Records about finding elements on screens:
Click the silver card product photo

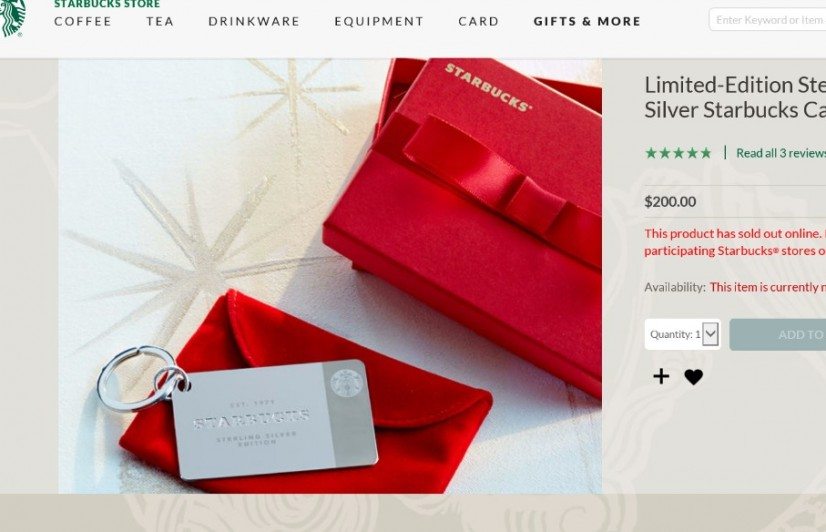pyautogui.click(x=330, y=275)
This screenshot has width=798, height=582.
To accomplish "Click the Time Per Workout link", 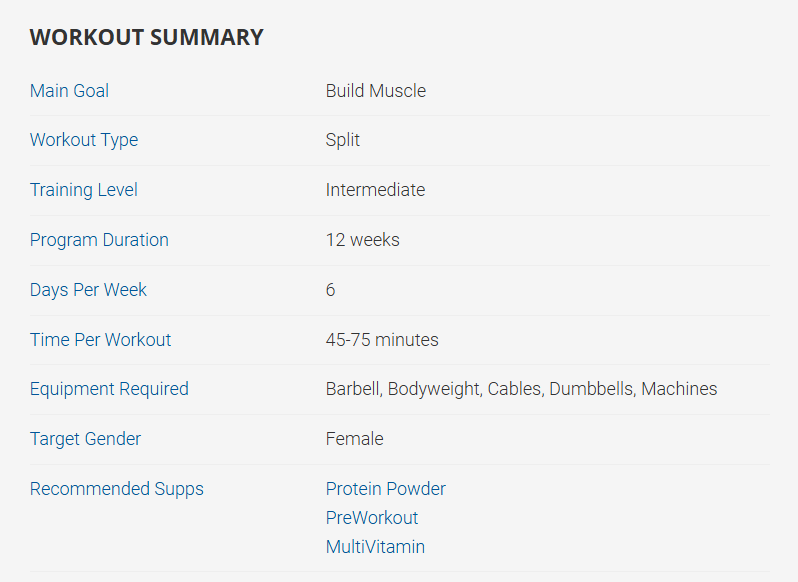I will coord(100,340).
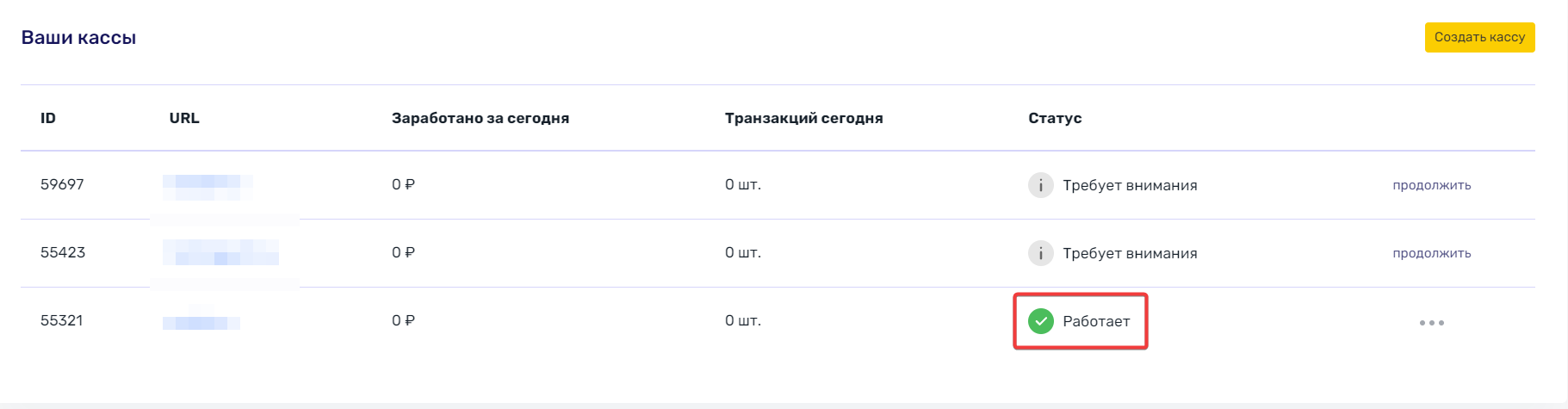Click green checkmark icon beside Работает

click(1041, 321)
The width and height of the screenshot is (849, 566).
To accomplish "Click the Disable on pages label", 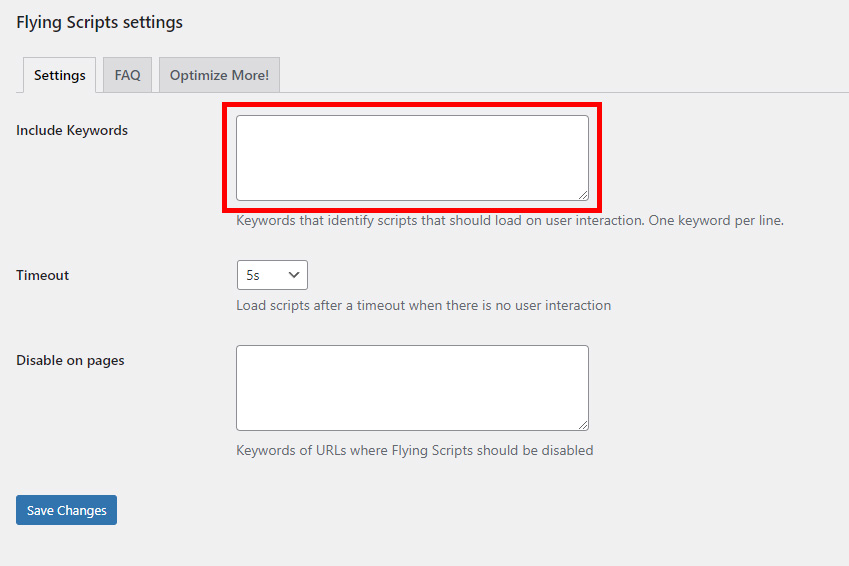I will [70, 360].
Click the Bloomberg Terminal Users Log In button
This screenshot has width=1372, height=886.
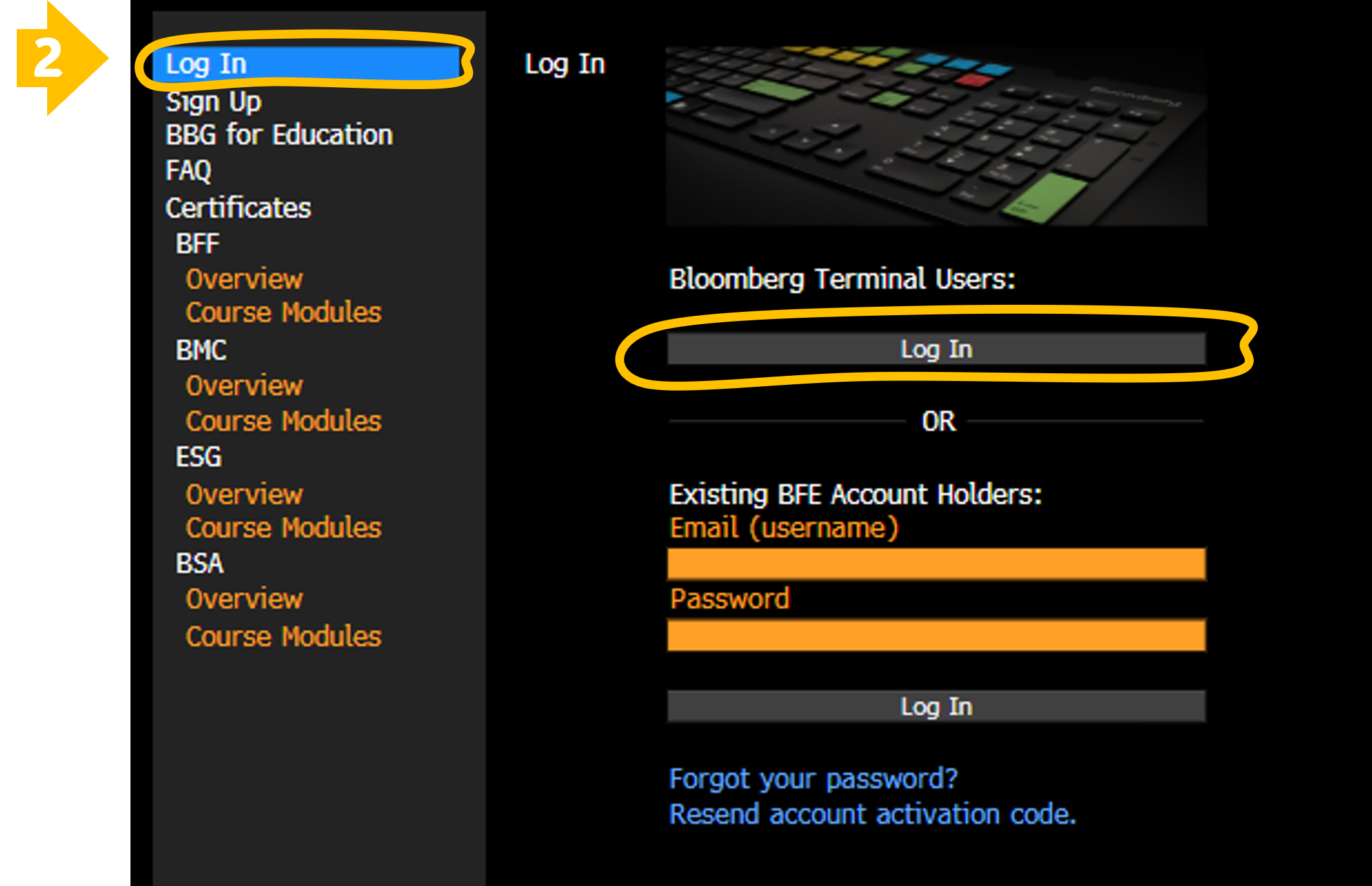pos(936,349)
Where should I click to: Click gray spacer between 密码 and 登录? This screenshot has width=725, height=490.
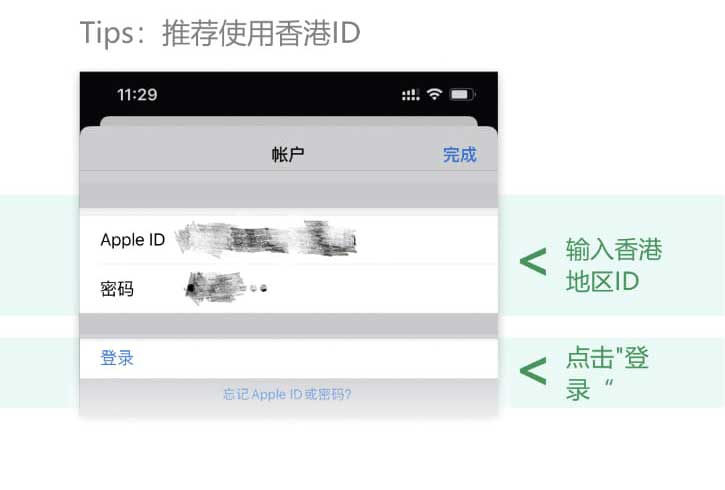[289, 326]
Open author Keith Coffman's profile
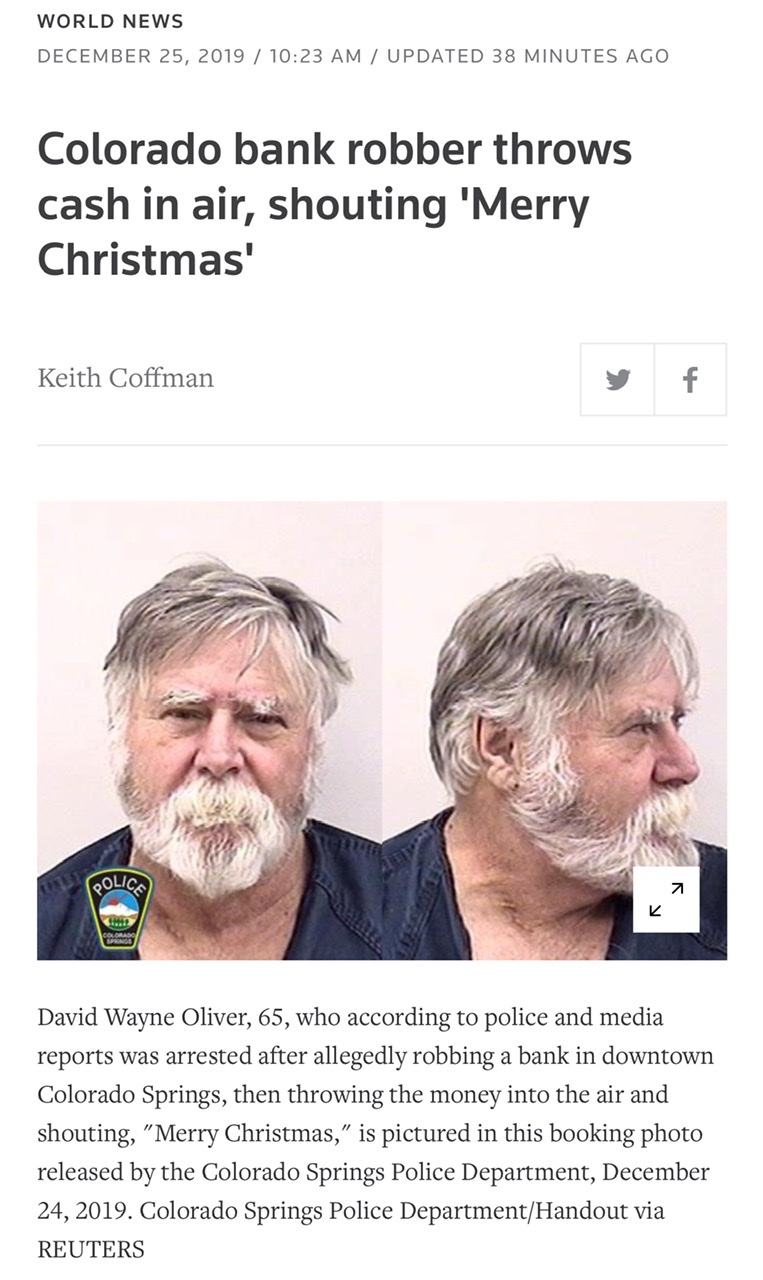This screenshot has height=1280, width=763. 125,377
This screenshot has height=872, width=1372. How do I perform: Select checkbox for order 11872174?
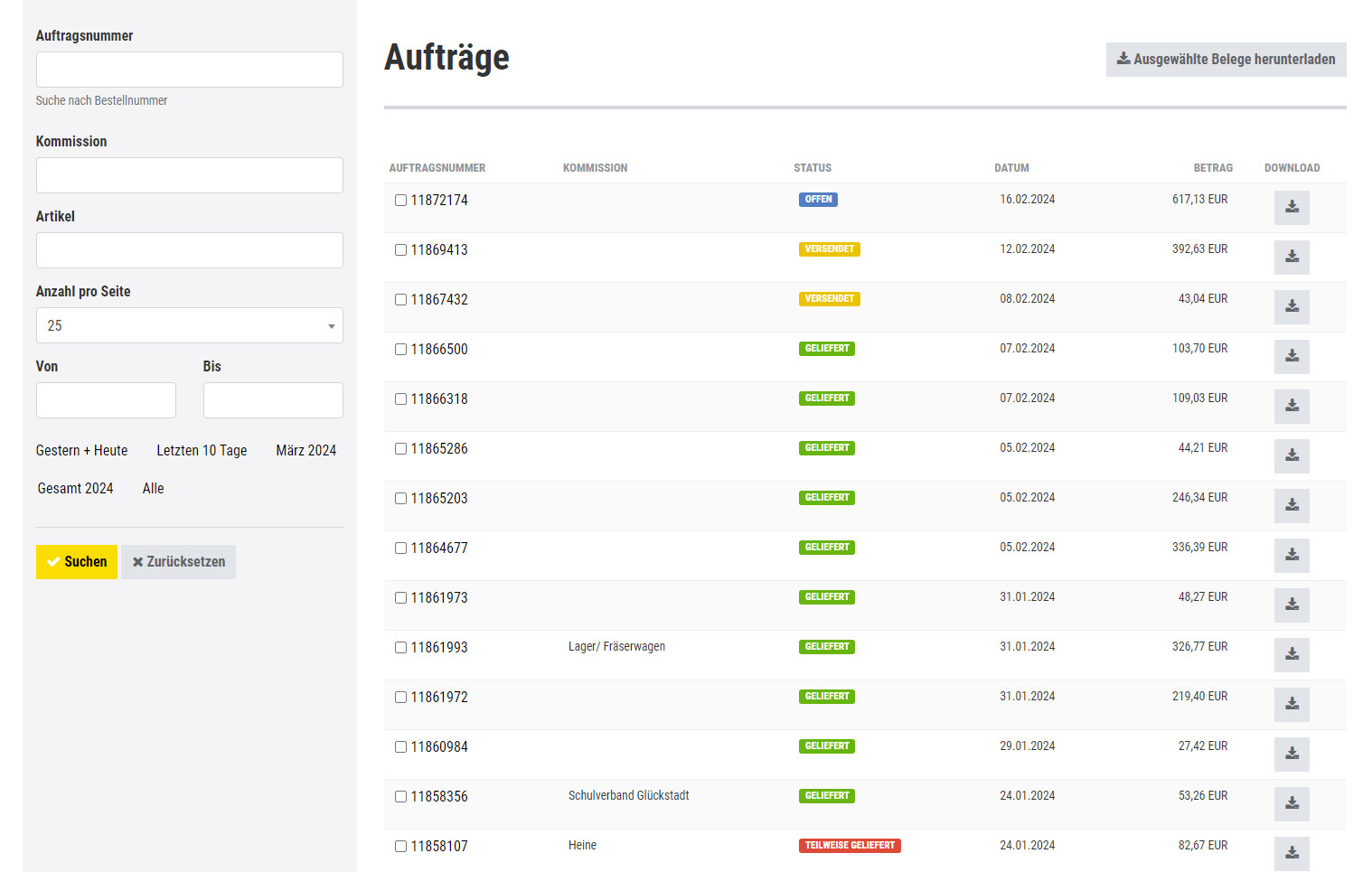(x=400, y=201)
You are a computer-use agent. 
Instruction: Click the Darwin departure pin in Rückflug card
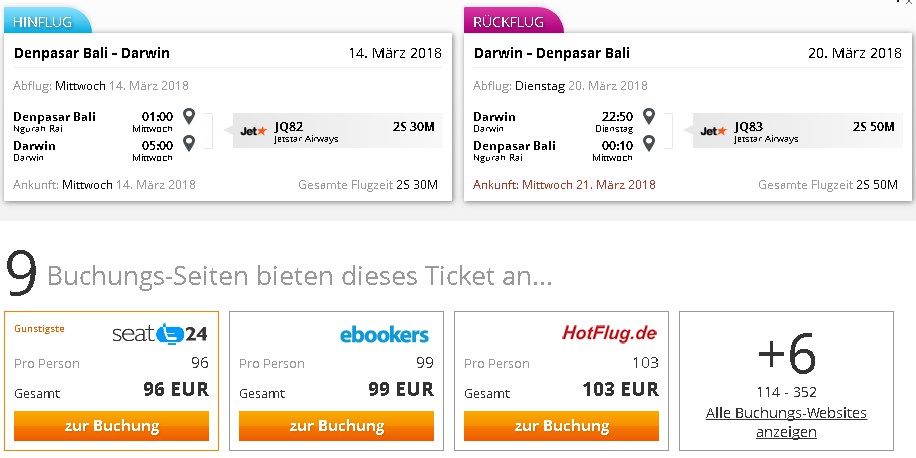pyautogui.click(x=648, y=116)
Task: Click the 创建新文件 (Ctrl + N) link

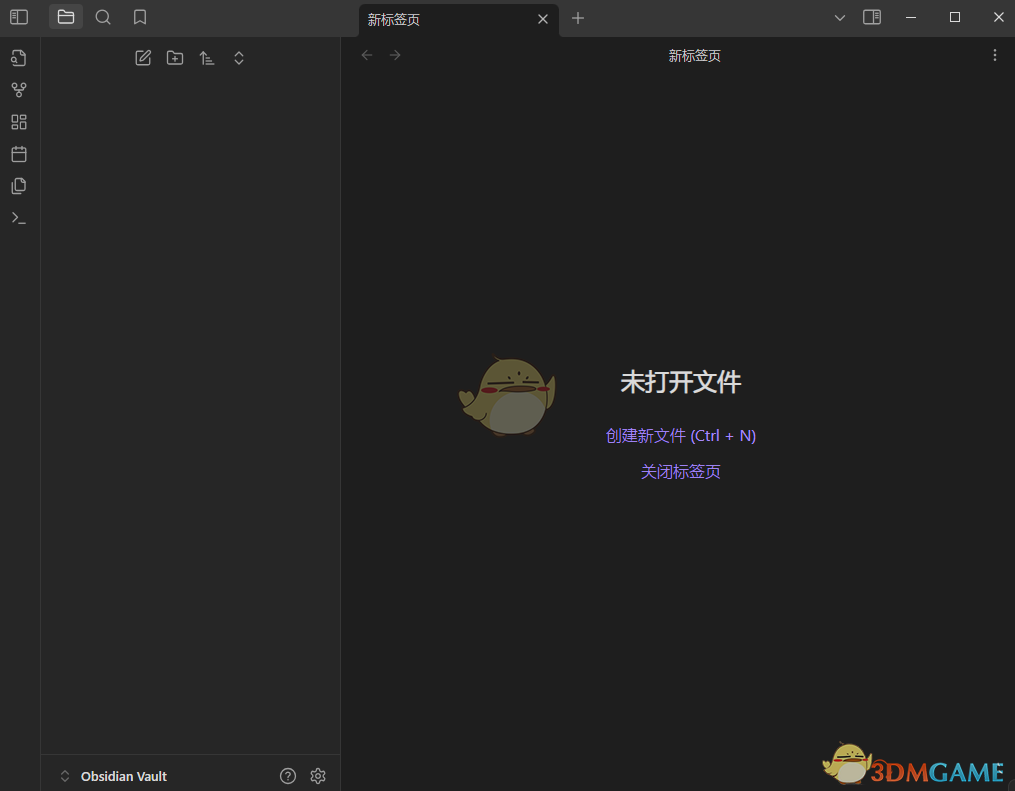Action: point(680,436)

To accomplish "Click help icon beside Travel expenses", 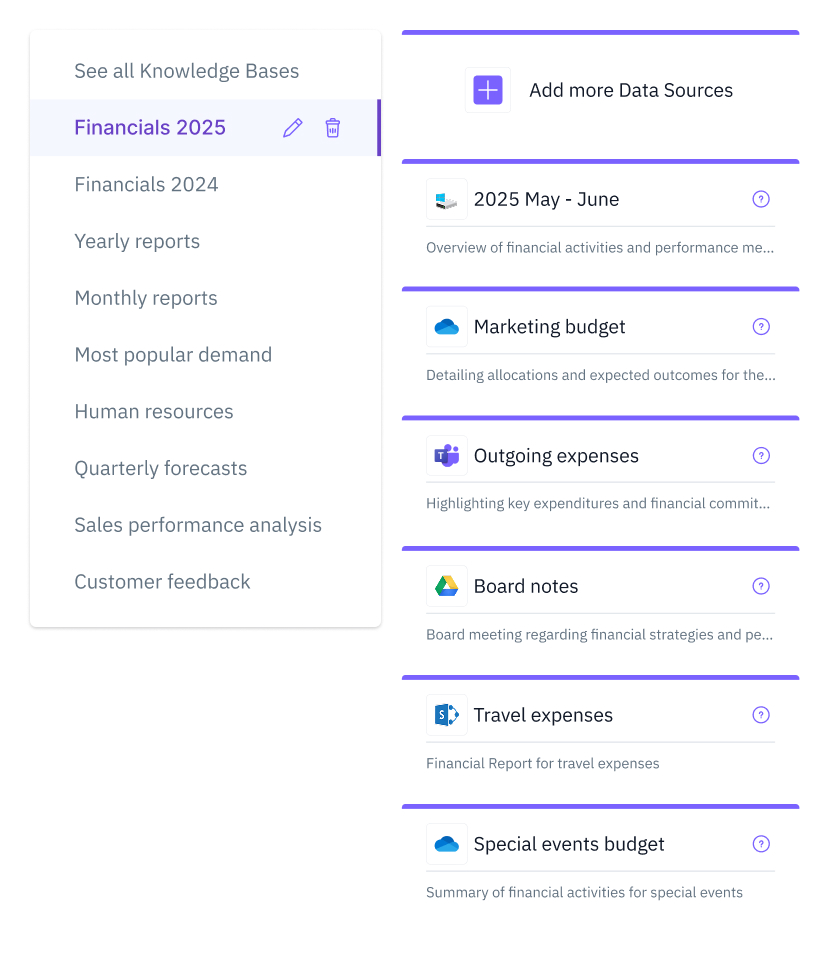I will tap(761, 715).
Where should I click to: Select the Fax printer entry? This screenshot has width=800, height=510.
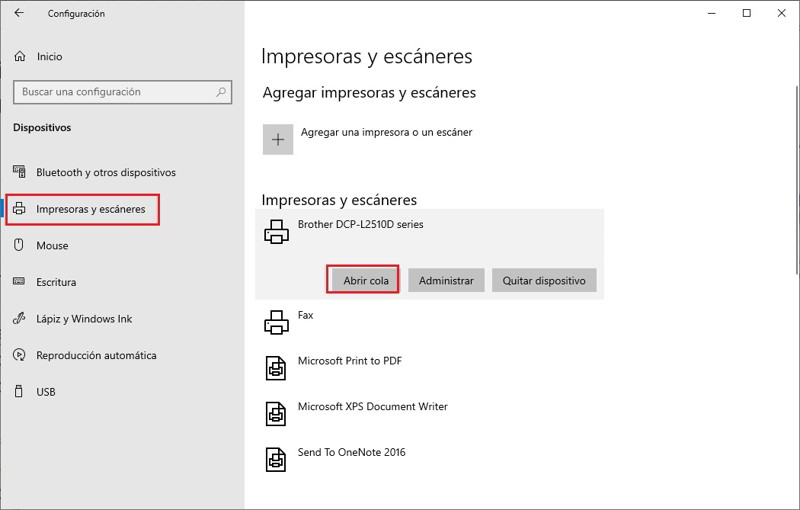pyautogui.click(x=305, y=316)
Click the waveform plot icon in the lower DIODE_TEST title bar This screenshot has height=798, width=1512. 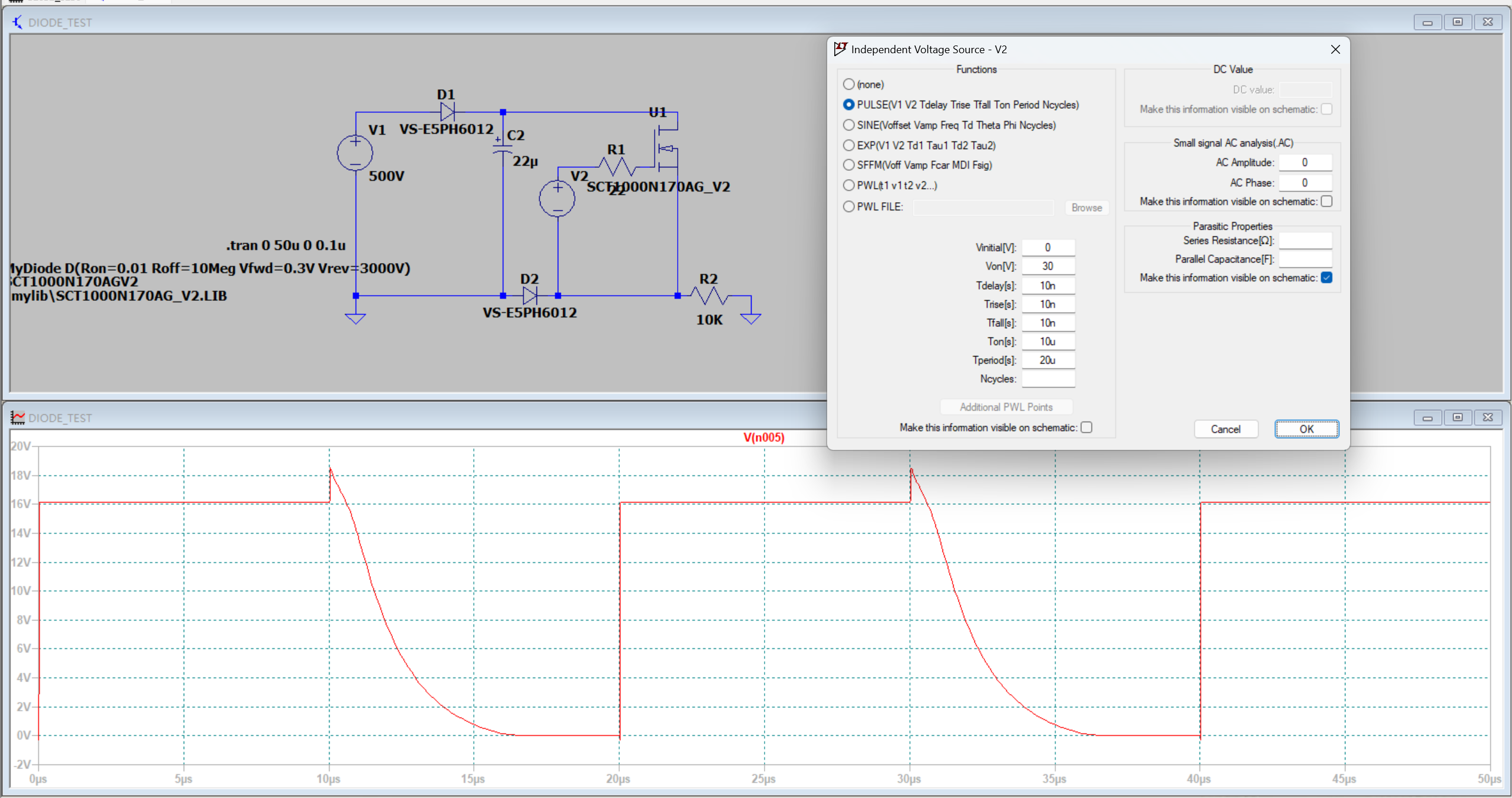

- What you need to do: Switch "profile" to "page" in the records, covering everything from the line with "Where should I click to: Click" down to the line with "(x=400, y=201)". Give back only those lines with nothing else changed, and leave the pictures out.

- Written solution:
Where should I click to: Click gray spacer between 密码 and 登录? This screenshot has width=725, height=490.
[289, 326]
Open author Keith Coffman's page
This screenshot has height=1280, width=763. 125,377
This screenshot has height=872, width=1372. How do I perform: Select checkbox for order 11872174?
(x=400, y=201)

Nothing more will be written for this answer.